— Start —

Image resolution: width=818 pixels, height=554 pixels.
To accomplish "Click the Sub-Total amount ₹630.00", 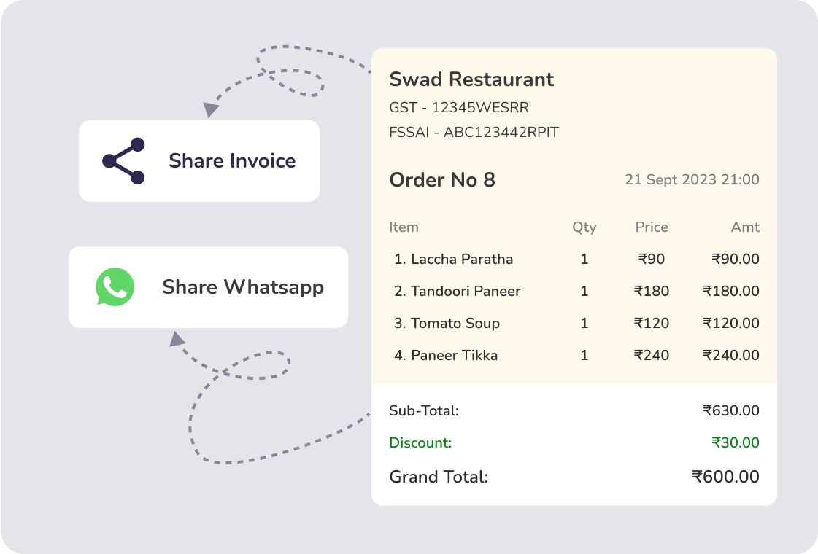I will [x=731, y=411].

— End —
— Start —

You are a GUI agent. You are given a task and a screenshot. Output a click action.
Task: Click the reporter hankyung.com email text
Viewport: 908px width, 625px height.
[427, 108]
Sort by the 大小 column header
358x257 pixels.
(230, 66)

— End —

▶ **Exercise objective**
Copy each line of the records above that contains the string "width". Treat uppercase and lowercase letters as distinct.

▶ **The solution**
Image resolution: width=818 pixels, height=554 pixels.
Viewport: 908px width, 625px height.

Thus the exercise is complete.